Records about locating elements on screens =
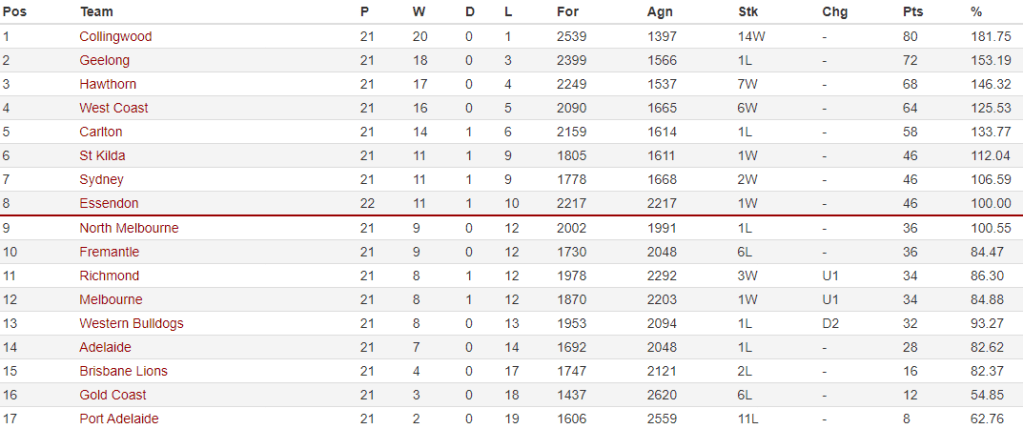Open Hawthorn team page
The width and height of the screenshot is (1023, 429).
[108, 84]
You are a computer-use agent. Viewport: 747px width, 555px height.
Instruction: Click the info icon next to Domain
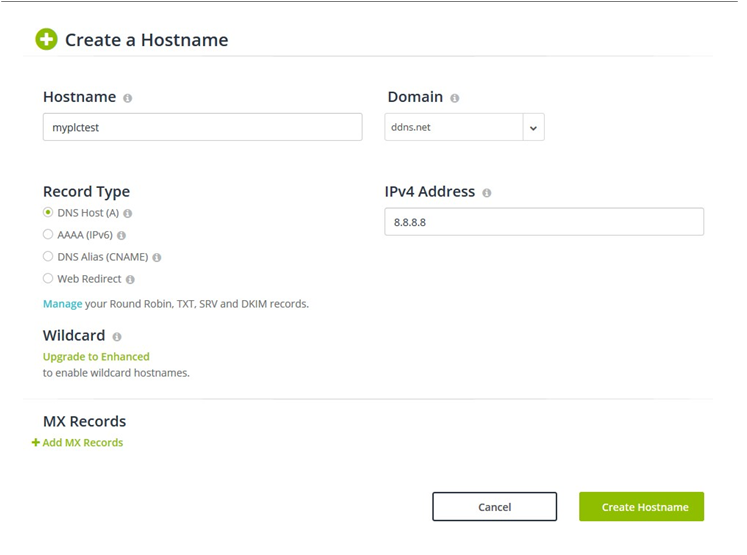pos(455,98)
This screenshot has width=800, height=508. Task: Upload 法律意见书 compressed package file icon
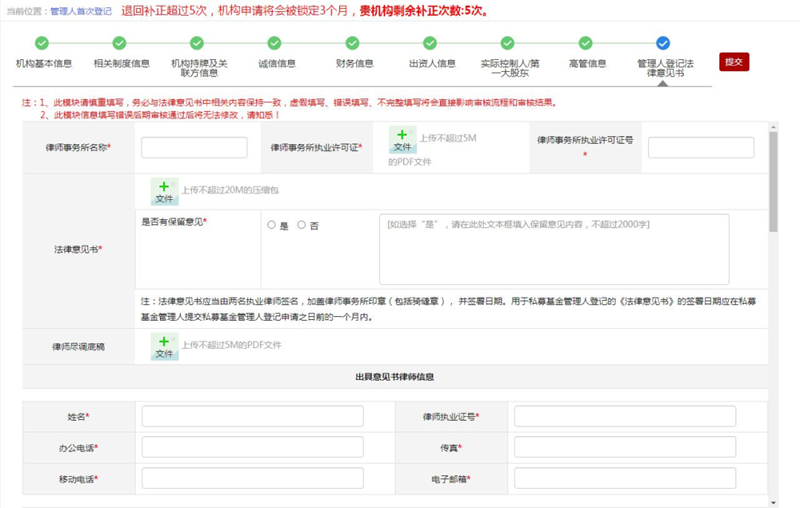pyautogui.click(x=164, y=192)
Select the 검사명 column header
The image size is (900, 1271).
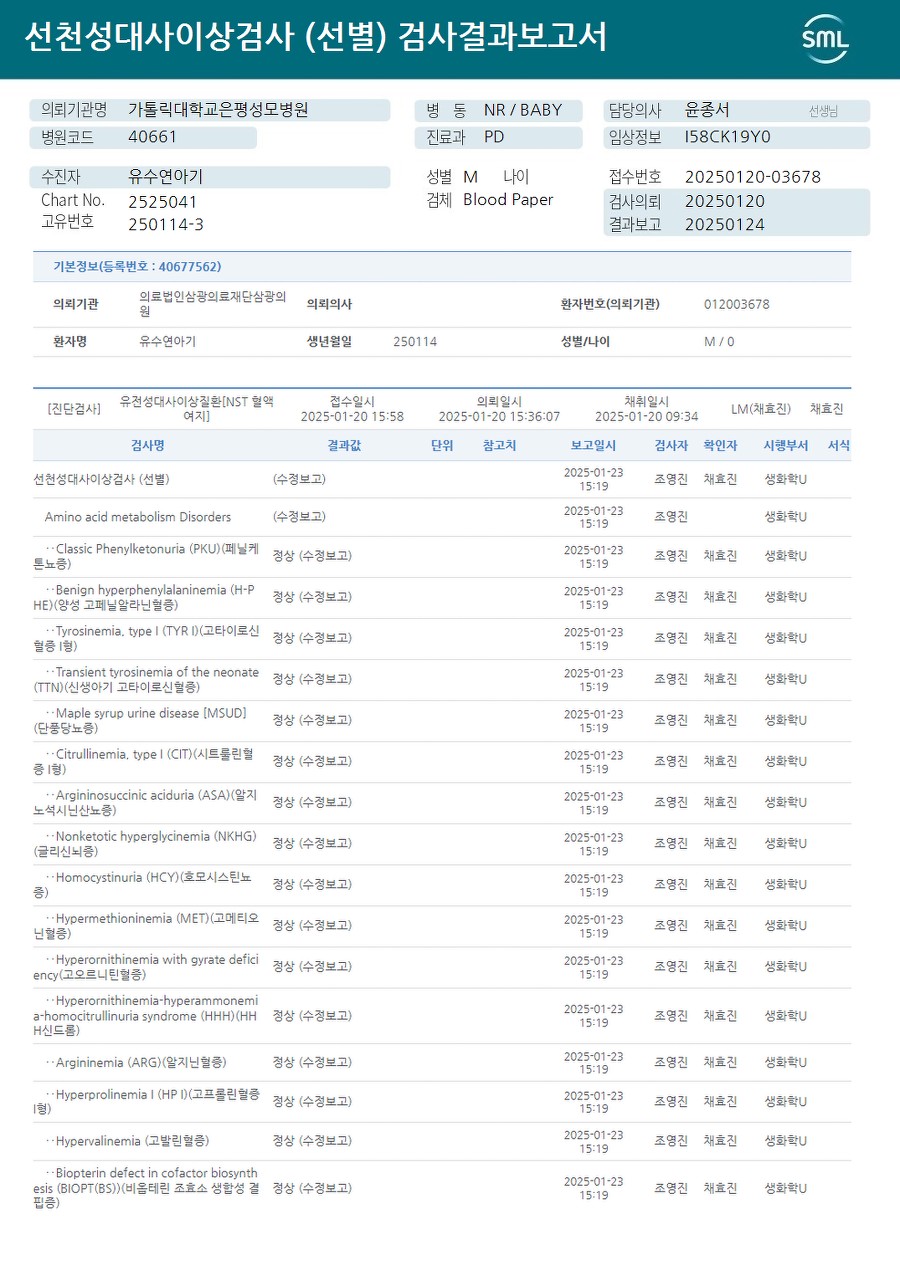tap(148, 445)
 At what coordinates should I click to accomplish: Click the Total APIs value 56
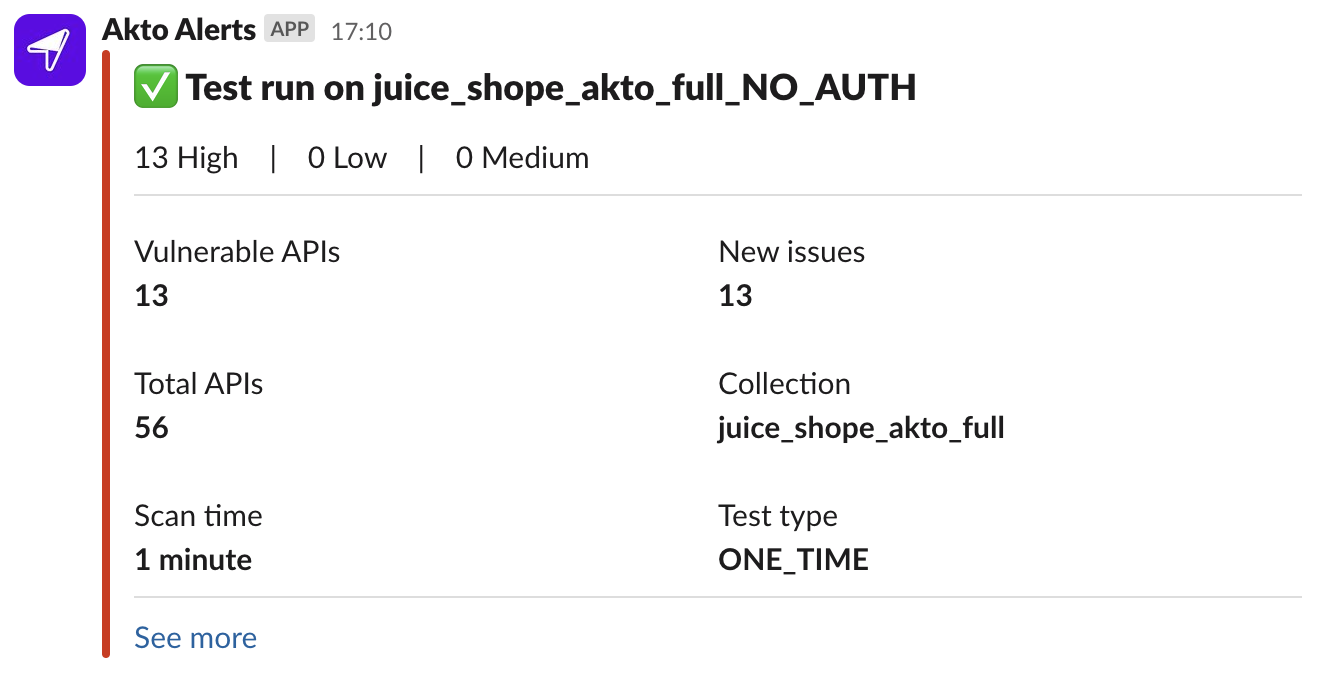[x=152, y=428]
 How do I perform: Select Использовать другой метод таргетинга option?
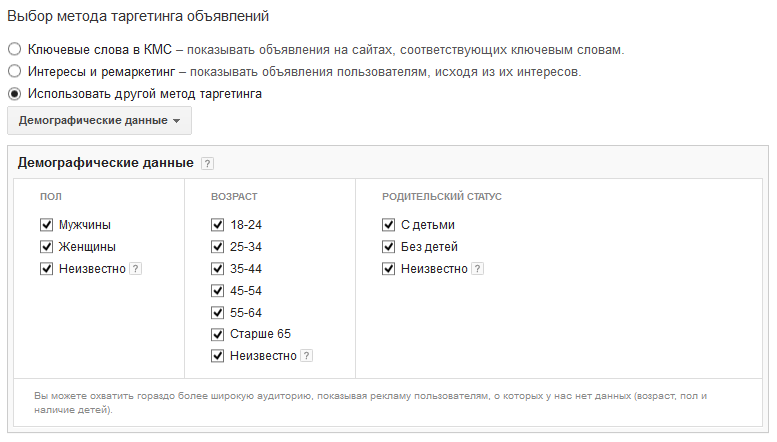15,94
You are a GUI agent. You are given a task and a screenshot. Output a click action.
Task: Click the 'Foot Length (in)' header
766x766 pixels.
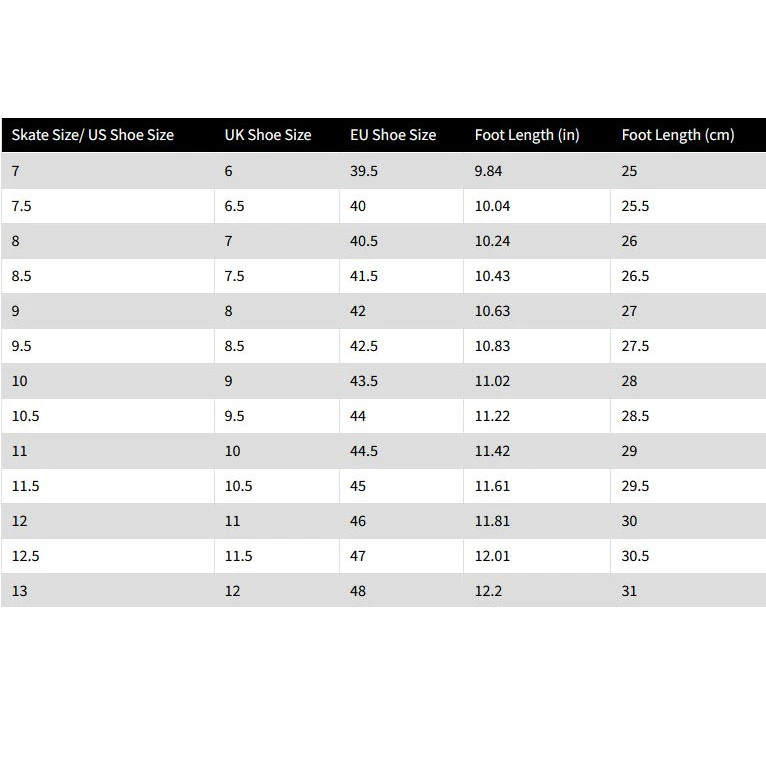tap(527, 135)
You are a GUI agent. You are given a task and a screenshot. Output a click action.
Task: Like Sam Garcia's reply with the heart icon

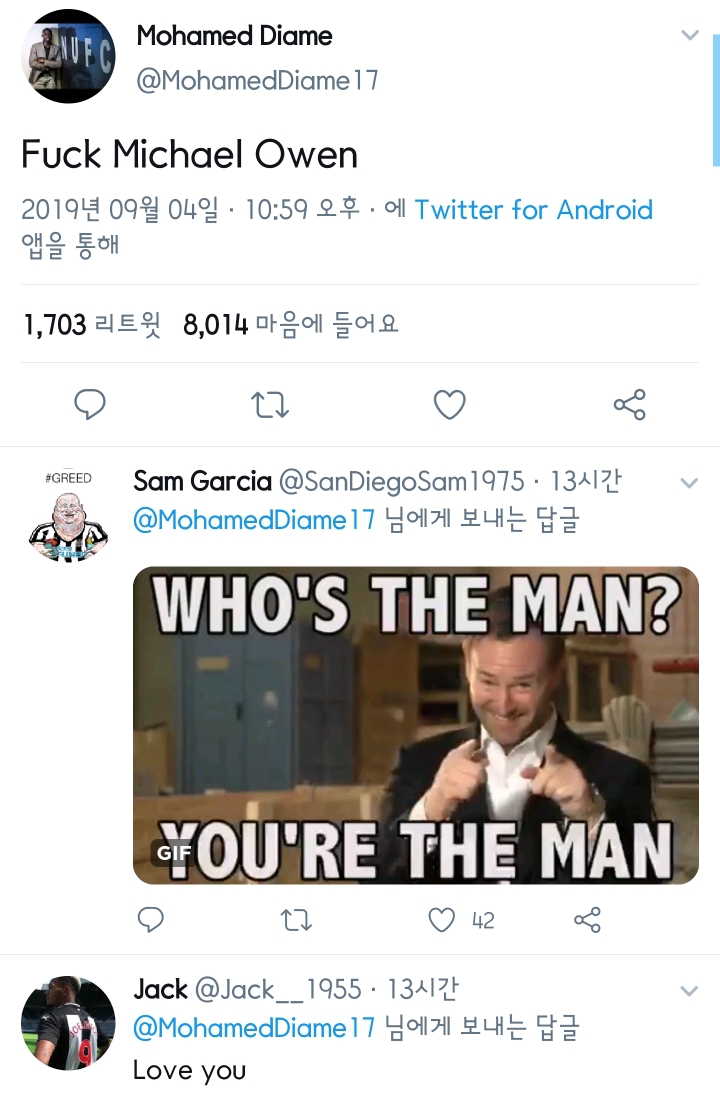[440, 919]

Your objective =
Rewrite the part of the listing that runs from its start through the line containing "tap(527, 135)", replacing every "agent" with "assistant" and changing nothing else. Leave the pictures out of your answer.

Exercise answer =
Open Hawthorn team page
The width and height of the screenshot is (1023, 429).
[108, 84]
You are a computer-use assistant. Viewport: 747px width, 555px height.
Instruction: Click the info icon next to Domain
pos(455,98)
This screenshot has width=800, height=508. Task: Upload 法律意见书 compressed package file icon
pyautogui.click(x=164, y=192)
Select the 검사명 column header
The image size is (900, 1271).
tap(148, 445)
 At what coordinates should I click to accomplish: Click the Total APIs value 56
[x=152, y=428]
 How do I perform: Select Использовать другой метод таргетинга option?
15,94
You are a GUI assistant. You are given a task and a screenshot. Output a click action.
Task: Click the 'Foot Length (in)' header
766x766 pixels.
tap(527, 135)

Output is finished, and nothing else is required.